I like to do opt-in intros, where I ask the person on the potential receiving end of the intro if they are open to the intro. Most of the time people say yes. Sometimes they say no. Very occasionally they don’t respond to me.
In the past, I’ve written posts about the best way to do this, at least from my perspective (and for me). However, as the number of requests of me increases, the ease and clarity by which people ask for the request has gone down.
So, here’s a new post on the topic, with simple directions that both (a) help make it easy for me, and (b) in my experience, make the ask a lot clearer and easier for the person the receiving end of the request to say yes to.
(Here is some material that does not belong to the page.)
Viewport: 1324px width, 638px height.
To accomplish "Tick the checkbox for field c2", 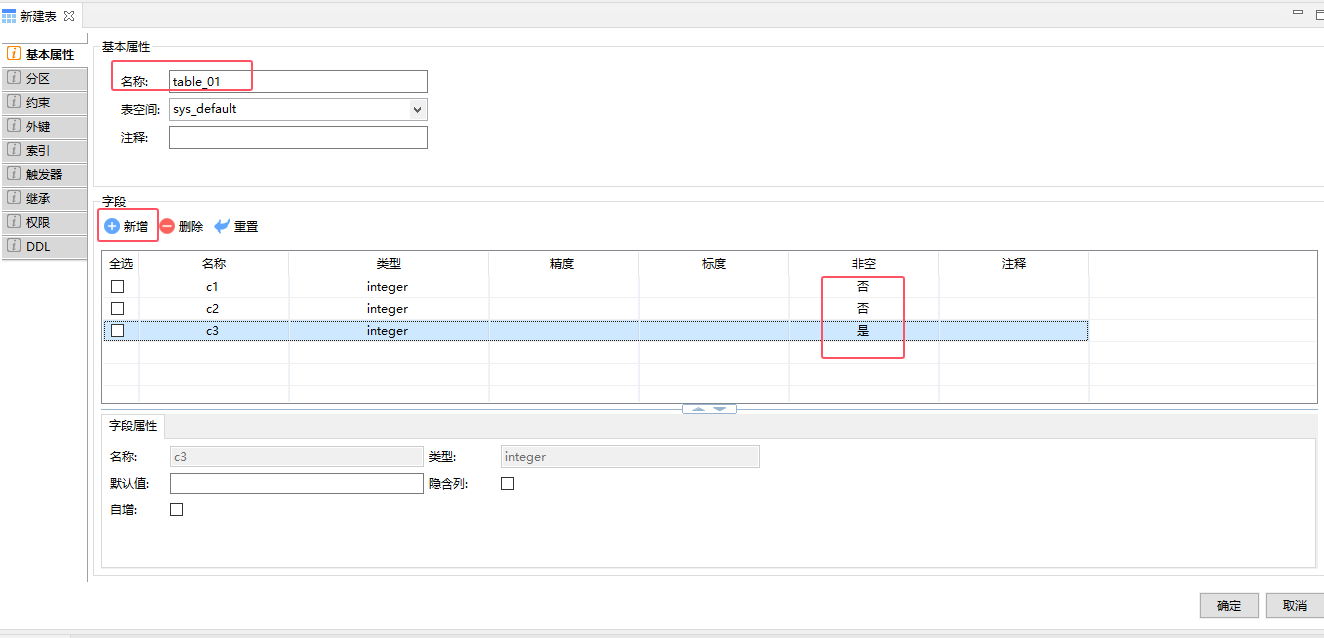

For the email title, do something like, “Intro to <company> for <mycompany>”. For example, if you are the CEO of Xorbix and you want an intro to GiantBigMonsterCompany, title the email “Intro to GiantBigMonsterCompany for Xorbix”
Write the email “to me” but make most of it about you. Start with something like “Brad, thanks for the offer to intro me to someone at GiantBigMonsterCompany.”
Then, quickly follow with the ask in another paragraph. “I’m interested in talking to GiantBigMonsterCompany about sponsoring the Xorbix conference in July for underrepresented founders.” Include a sentence describing the “why” such as “This is a great opportunity for GBMC to get exposure to an audience of diverse founders.”
Next, write up to three paragraphs, with links, about Xorbix and the specific activity you are addressing
End with whatever you want, including a repeat (in slightly different words) of the ask.
I’ll then forward it with an introduction from me to add credibility and ask if they are willing to connect with you, or ask them to forward on to the right person in the organization to make the connection.
They will either reply with Yes, forward me on to someone else in the organization to see if they are game, say No, or ignore me. The Yes / forward happens about 80% of the time, so you’ll usually get the intro and it’ll have context. And, for me, it’ll take me 60 seconds to do it, rather than a few minutes to put a thoughtful email together.